## ACTION ITEM
Quote word for word the part of the Christensenella hongkongensis text starting at "Christensenella hongkongensis is" and ending at "been observed worldwide.".

*** TEXT BLOCK ***

Christensenella hongkongensis is a species of clinically relevant gram-positive coccobacilli, first isolated from patients in Hong Kong and Canada in 2006. Although the species remains relatively rare, it has a high mortality rate of up to 50%. Christensenella is thought to be broadly distributed globally, as it has been isolated from patient blood cultures around the world including Hong Kong, South Korea, New Zealand, Canada, Sweden, France and Italy. Fewer than 15 cases of C. hongkongensis have been observed worldwide.

Phenotypic characteristics 
C. hongkongensis grow on sheep blood agar as nonhemolytic pinpoint colonies after 48 h of incubation at 37 °C in an anaerobic environment. All are catalase positive and motile, with flagella. They produce acid from arabinose, glucose and xylose. They do not produce indole or reduce nitrate.

Clinical features and diagnosis 
Symptoms of C. hongkongensis infection include fever, vomiting, abdominal distension and constipation. The bacteria have been present in cases of bacteraemia. To accurately identify C. hongkongensis, 16S rRNA sequencing is recommended. Other identification methods such as MALDI-TOF, have not been able to identify the bacteria correctly.

Treatment 
Antibiotic treatment is usually administered upon C. hongkongensis infection. C. hongkongensis has been shown to be susceptible to antibiotics including kanamycin, vancomycin, cefuroxime, ciprofloxacin and metronidazole. In one case, the patient recovered without any antibiotic treatment.

*** End of TEXT BLOCK ***
*** SUPPLIED MATERIAL ***

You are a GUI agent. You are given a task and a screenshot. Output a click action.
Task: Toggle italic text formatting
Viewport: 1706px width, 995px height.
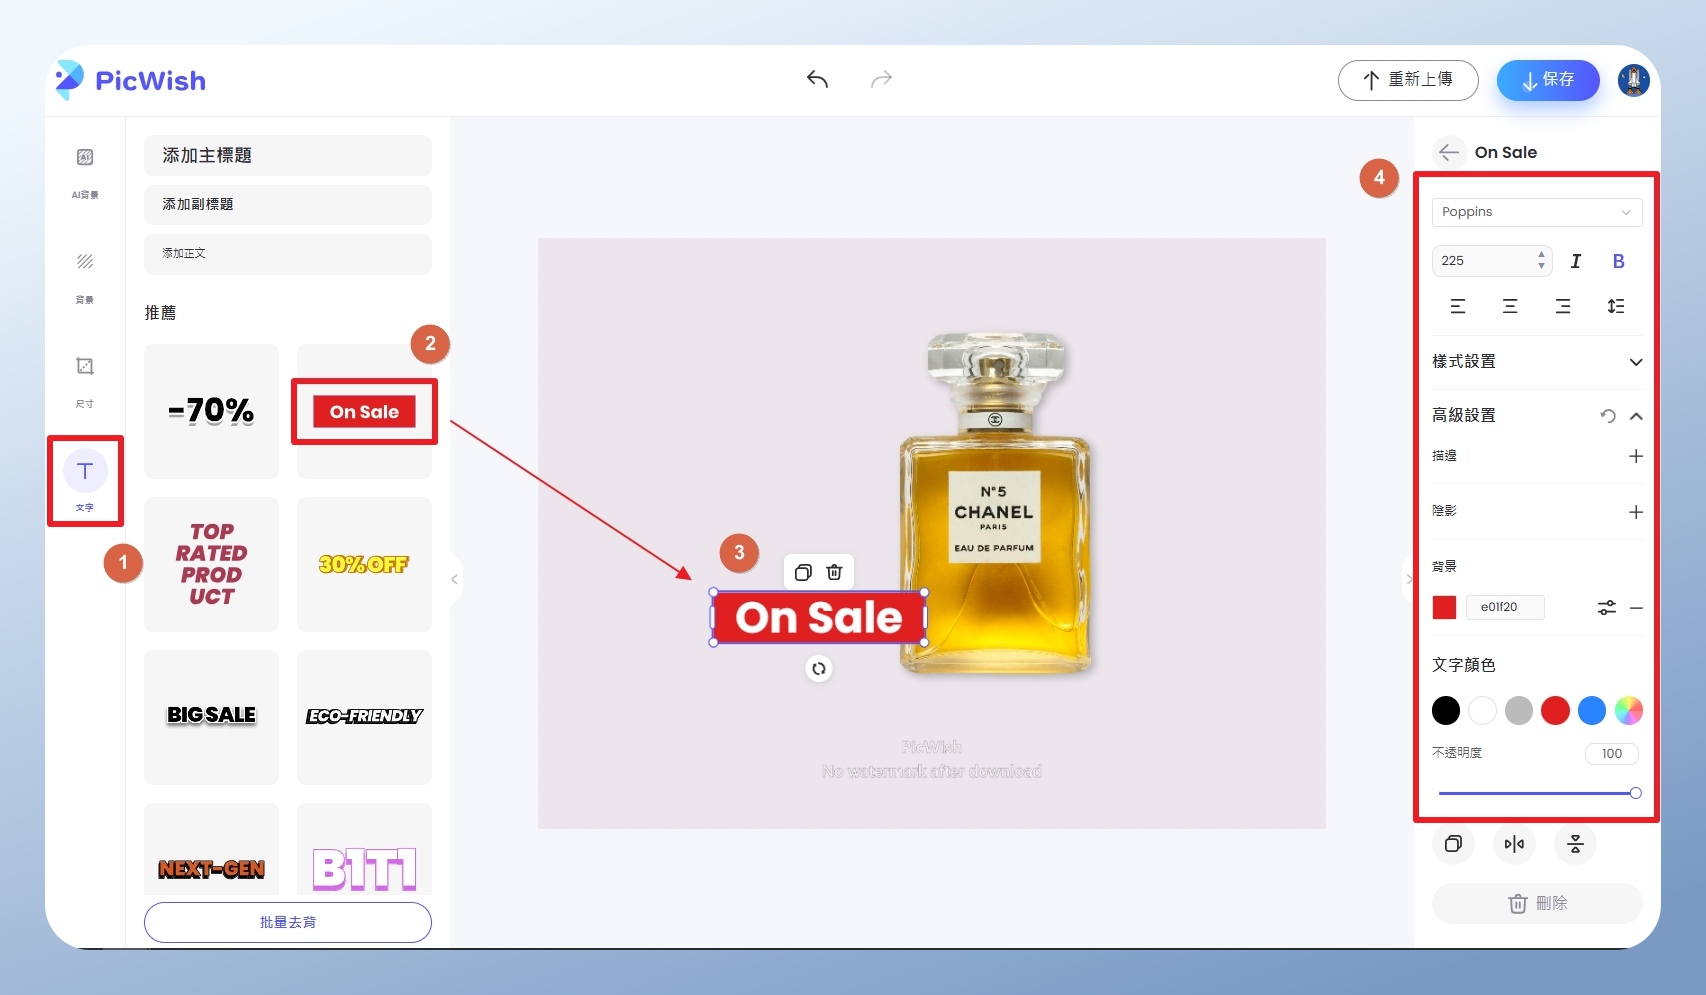pos(1576,261)
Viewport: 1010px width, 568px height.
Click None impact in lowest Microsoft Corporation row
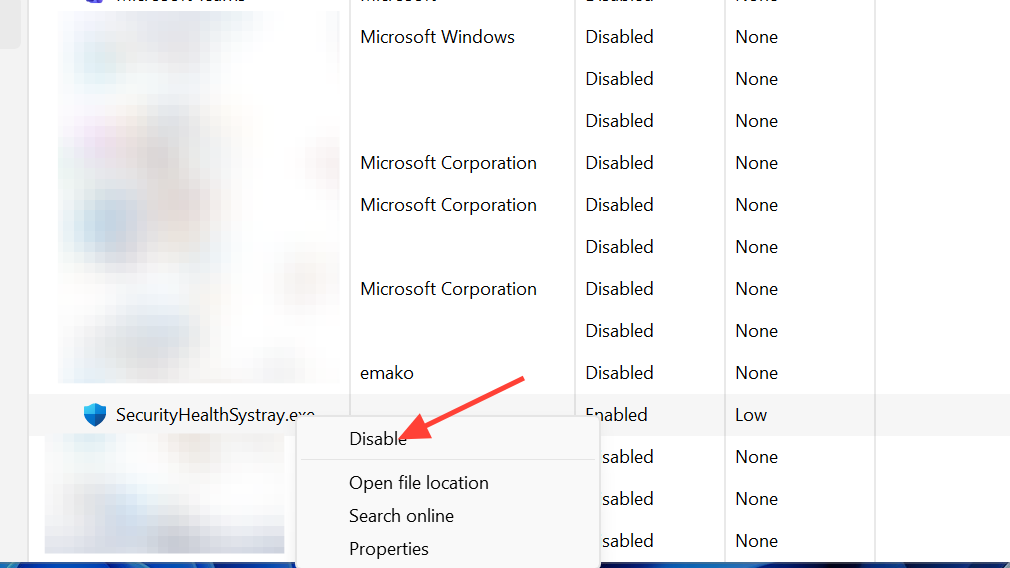click(756, 289)
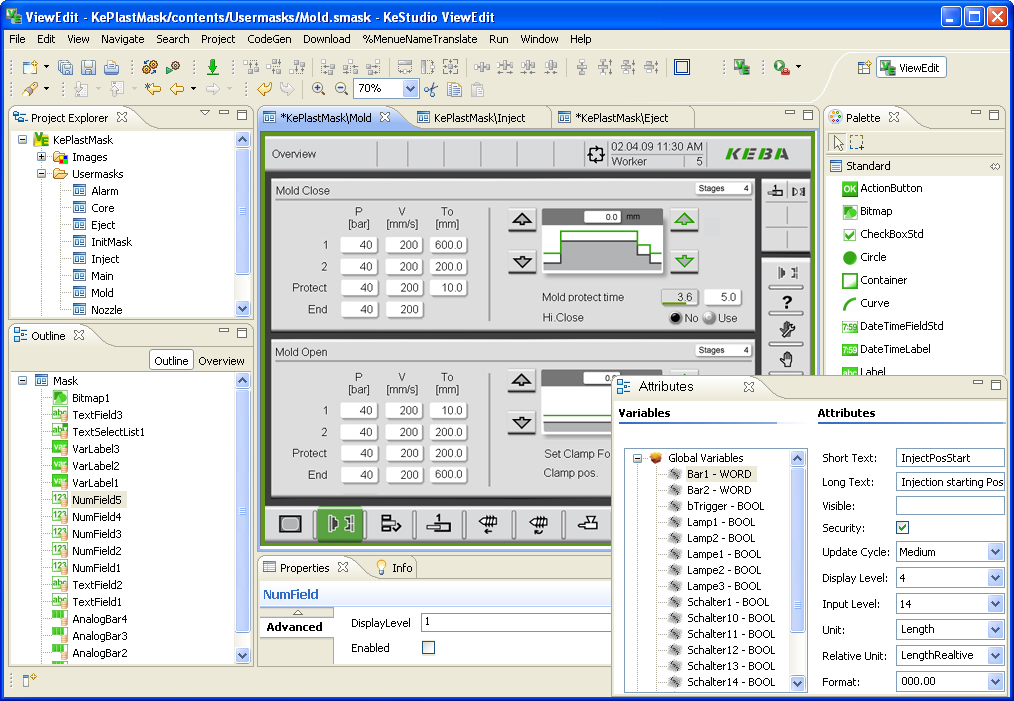The height and width of the screenshot is (701, 1014).
Task: Click the Advanced button in Properties panel
Action: [296, 627]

*** End of SUPPLIED MATERIAL ***

## YOUR SOLUTION
Christensenella hongkongensis is a species of clinically relevant gram-positive coccobacilli, first isolated from patients in Hong Kong and Canada in 2006. Although the species remains relatively rare, it has a high mortality rate of up to 50%. Christensenella is thought to be broadly distributed globally, as it has been isolated from patient blood cultures around the world including Hong Kong, South Korea, New Zealand, Canada, Sweden, France and Italy. Fewer than 15 cases of C. hongkongensis have been observed worldwide.